Migration loot lined the wall of the Red Cross hangar on Gran Canaria. It was springtime five years ago when my humanitarian host showed off row after row of gleaming red 40-horsepower Yamahas, confiscated from the large wooden fishing canoes that once brought willing workers from faraway West Africa to the Canary Islands. Looking back from our death-stricken present, I now see these migrant motors as souvenirs from a more innocent era in Europe’s futile “fight against illegal migration” – and as keys to understanding why the latest desperate bid to stop it is doomed to fail.
Stop the boats; destroy them and attack the smugglers; and so halt the refugees for their own good – this is now one of our politicians’ main messages, faced with the mass deaths resulting from their refusal to continue Italy’s sea rescue campaign of 2014. In launching a full-frontal assault on smugglers and their boats, our leaders may politically succeed in shifting blame onto a reviled group. Yet they are utterly failing to understand the nature of the smuggling business. For what is the point of taking out a few individuals or destroying their vessels – difficult as this will be in practice – if the demand driving their trade remains in place?
This was well understood by Senegal’s resourceful trip organisers – usually fishermen out of work rather than professional smugglers – at the time of Spain’s 2006 “boat crisis.” As Spanish border guards confiscated their Yamaha motors, new ones could always be found; and as their long wooden fishing boats were wrecked in the 1,500-kilometre crossing to the Canaries, new ones were easily built. At least the European border agents at work in West Africa knew that destroying the thousands of small fishing boats there was nonsensical; not only would they immediately be replaced with new ones, but the local economy – based on fishing – would take even further hits, increasing not diminishing the need to migrate.
Senegal’s boats are themselves but one type of vessel in an ever-changing range used by migrants since the 1990s, when the European Union first started closing its common external borders. Around the Strait of Gibraltar I would see the gamut on offer on border guards’ picture galleries or in rescue workers’ storage rooms: inflatable boats, hydropedals, fibreglass vessels, even jetskis and paddles sculpted out of a single piece of wood. I met migrants who had come across the Strait in “toy” boats of the kind used by children in pools – “any buoyant artefact, really,” as one hardened sea rescue chief told me. As those put in charge of the thankless task of closing the border know, destroying one type of vessel will immediately generate a market for another.

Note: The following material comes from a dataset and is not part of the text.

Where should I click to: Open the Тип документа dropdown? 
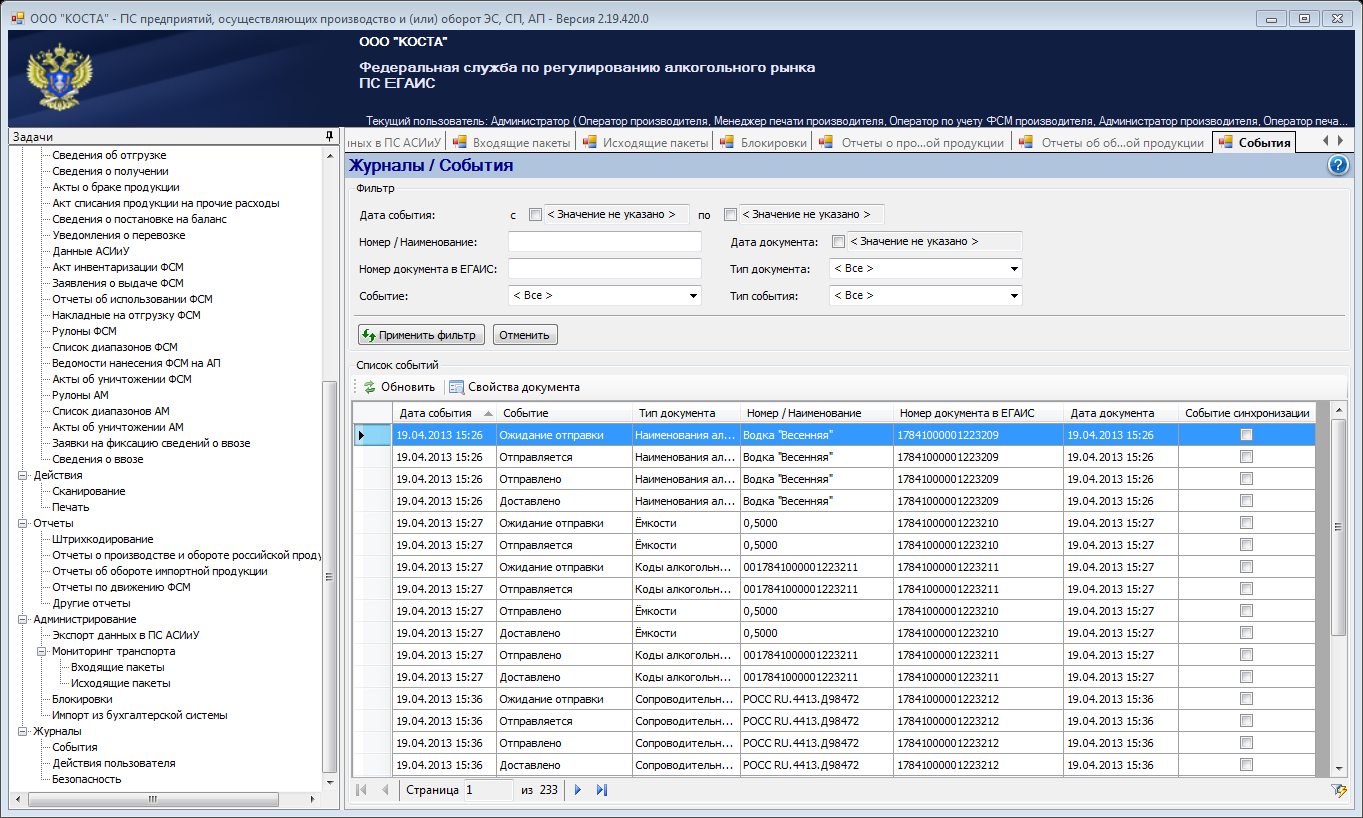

In Morocco, the better and faster boats were invariably provided by smugglers. This is what our leaders do not want to admit: that smugglers live off Europe’s closure of all legal routes into the continent. If you destroy their delivery mechanism, they will simply find another, more fragile kind. The problem is not the vessel, nor the person piloting it; rather, it is why the market exists in the first place.
Our politicians keep talking about “unscrupulous traffickers,” insinuating that migrants and refugees are passive victims. But people forced to move are creative, resourceful and anything but stupid. Most refugees and migrants know about the risks yet still they embark rusty vessels, since staying behind is either more deadly – as in Syria – or a recipe for wanton incarceration and endless desperation, as in chaos-ridden Libya. As demand grows, a market has emerged in the shadow of more controls, replacing the fishermen-captains of yore with professional smugglers and criminal networks. Worse, repression has helped create a captive market in Libya, where migrants are seen as fair game by security forces, militias and bandits. Instead of being valued customers, they are now brutalised like cattle, kept as hostages or packed into the hull of rusty ships – which should preferably remain unpiloted, to avoid the detention of anyone seen as “trafficker.”
Instead of trying to destroy part of the smuggling supply chain, our leaders should undercut their business by creating incentives not to use it. This means taking in refugees through new legal routes, for instance ferrying them out of Libya and Syria. Such a move would remove the captive element of the smuggling market, greatly diminishing its predatory hold and its profits – while limiting the man-made tragedies of the Mediterranean, as long as a full rescue response is also put in place.